If two unwed people have a child and split up, is it treated like a divorce?

If two people have a child out of wedlock, and they split up, is it treated like a divorce? 

I will answer this question for the jurisdiction of Utah. 

The child custody dispute (if there is one between the parents) is usually subject to the same laws and court rules that apply to the child custody award in a divorce action. That means that the court considers in a non-divorce child custody dispute the same factors for awarding child custody and child support as would apply in a divorce case in which child custody is an issue. 

But because the couple was not married, the court will not treat the couple as married, which means that the court will not divide between the two unmarried people property and responsibility for debt (because the court cannot do so in a paternity (now known as a “parentage”) case or in a child custody dispute case. For the same reasons, the court cannot award alimony or spousal support to someone who is not a spouse. 

If an unmarried couple acquired property or incurred debt jointly and they cannot or will not agree how to divide that property or responsibility for debt between them after the couple splits up, they would have to address those issues through legal processes other than a divorce action because only married people can divorce. 

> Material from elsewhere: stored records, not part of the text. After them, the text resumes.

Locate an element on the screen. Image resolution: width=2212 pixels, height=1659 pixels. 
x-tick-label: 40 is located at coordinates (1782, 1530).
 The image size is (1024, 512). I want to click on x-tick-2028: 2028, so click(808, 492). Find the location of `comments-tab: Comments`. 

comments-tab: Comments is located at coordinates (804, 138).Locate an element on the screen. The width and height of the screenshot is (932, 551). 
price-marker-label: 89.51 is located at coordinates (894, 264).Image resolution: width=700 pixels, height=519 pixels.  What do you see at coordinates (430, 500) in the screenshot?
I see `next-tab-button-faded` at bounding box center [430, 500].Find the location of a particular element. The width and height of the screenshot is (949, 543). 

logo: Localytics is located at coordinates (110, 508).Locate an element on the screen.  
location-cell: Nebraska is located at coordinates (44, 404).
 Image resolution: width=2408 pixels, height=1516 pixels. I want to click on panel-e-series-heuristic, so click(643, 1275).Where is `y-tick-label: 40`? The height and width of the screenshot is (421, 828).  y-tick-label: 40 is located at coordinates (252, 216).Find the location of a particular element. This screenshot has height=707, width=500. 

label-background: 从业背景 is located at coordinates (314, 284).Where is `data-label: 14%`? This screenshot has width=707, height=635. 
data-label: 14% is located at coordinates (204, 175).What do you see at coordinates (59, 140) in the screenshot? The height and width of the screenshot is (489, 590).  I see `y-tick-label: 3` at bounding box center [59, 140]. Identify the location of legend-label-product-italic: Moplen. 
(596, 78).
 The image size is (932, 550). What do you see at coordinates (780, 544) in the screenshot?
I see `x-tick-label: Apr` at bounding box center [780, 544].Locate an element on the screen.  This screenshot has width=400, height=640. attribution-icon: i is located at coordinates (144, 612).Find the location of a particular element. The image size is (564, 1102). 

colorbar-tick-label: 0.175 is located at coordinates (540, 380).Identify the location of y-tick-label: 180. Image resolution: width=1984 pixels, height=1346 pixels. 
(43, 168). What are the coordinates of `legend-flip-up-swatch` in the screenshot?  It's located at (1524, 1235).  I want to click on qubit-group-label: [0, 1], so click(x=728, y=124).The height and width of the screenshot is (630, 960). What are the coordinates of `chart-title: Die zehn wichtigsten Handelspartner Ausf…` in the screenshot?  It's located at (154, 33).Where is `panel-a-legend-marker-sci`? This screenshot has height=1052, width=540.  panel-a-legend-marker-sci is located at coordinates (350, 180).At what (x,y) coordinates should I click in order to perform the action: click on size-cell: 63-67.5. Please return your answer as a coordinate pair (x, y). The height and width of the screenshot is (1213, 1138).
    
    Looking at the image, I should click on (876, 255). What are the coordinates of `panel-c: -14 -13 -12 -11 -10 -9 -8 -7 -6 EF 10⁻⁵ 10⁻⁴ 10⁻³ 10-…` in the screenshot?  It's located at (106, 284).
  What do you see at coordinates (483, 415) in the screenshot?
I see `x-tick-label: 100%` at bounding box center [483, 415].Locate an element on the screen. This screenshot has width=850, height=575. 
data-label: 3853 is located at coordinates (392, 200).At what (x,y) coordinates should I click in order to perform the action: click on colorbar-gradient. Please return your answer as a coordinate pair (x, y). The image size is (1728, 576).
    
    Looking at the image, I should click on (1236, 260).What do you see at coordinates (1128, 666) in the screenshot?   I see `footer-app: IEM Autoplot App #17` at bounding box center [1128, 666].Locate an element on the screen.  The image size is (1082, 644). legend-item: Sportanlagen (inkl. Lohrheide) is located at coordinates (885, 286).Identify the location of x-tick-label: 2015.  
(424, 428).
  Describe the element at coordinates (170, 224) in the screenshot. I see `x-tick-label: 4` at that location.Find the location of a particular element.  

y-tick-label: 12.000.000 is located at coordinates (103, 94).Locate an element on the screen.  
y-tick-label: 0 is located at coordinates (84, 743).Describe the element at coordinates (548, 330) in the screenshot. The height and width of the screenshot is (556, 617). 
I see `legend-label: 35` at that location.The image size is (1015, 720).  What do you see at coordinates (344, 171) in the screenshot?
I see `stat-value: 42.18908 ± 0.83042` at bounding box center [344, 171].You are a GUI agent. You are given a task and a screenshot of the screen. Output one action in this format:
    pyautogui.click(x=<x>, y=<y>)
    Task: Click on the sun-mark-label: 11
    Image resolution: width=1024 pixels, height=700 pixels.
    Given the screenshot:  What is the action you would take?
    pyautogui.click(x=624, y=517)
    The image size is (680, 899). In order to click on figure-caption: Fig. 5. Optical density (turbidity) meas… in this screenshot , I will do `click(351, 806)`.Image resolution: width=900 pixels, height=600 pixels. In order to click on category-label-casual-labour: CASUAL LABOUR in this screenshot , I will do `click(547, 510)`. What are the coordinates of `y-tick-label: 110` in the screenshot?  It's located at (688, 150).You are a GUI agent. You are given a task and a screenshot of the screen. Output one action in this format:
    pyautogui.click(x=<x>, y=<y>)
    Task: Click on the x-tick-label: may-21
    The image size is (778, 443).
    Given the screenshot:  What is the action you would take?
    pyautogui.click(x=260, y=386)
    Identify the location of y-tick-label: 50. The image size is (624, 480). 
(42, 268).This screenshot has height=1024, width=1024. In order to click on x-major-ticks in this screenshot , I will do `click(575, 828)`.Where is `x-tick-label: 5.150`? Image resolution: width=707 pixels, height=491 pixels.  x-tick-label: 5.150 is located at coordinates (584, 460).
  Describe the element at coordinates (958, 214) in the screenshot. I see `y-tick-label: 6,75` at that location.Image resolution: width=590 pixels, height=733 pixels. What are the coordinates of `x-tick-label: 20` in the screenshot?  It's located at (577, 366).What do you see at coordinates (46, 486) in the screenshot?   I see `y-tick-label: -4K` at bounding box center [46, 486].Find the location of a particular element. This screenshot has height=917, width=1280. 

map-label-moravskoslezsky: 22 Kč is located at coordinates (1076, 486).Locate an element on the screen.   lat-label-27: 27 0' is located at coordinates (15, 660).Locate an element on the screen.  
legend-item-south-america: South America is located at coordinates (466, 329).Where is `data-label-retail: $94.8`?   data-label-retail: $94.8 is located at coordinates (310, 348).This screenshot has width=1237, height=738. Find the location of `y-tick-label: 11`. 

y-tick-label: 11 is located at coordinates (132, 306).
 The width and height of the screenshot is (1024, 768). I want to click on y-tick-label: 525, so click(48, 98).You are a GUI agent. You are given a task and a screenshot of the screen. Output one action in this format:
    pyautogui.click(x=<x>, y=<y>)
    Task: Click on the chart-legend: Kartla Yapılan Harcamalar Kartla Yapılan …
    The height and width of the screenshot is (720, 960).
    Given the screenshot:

Finally, there are a few states that recognize a couple as married even if they did not participate in a formal, legally recognized marriage ceremony (known as a “solemnized” marriage). Such is known as a common law marriage or as a valid, but unsolemnized marriage. In such jurisdictions, a man or woman can sue the other person he/she has lived with and had children with can file a lawsuit for a “divorce” and can obtain a decree of divorce and have the parties’ and their children subject to that jurisdiction’s divorce laws if, and only if, he/she can convince the court that the parties’ relationship should be recognized as a common law or legally valid unsolemnized marriage (See30-1-4.5. Validity of marriage not solemnized).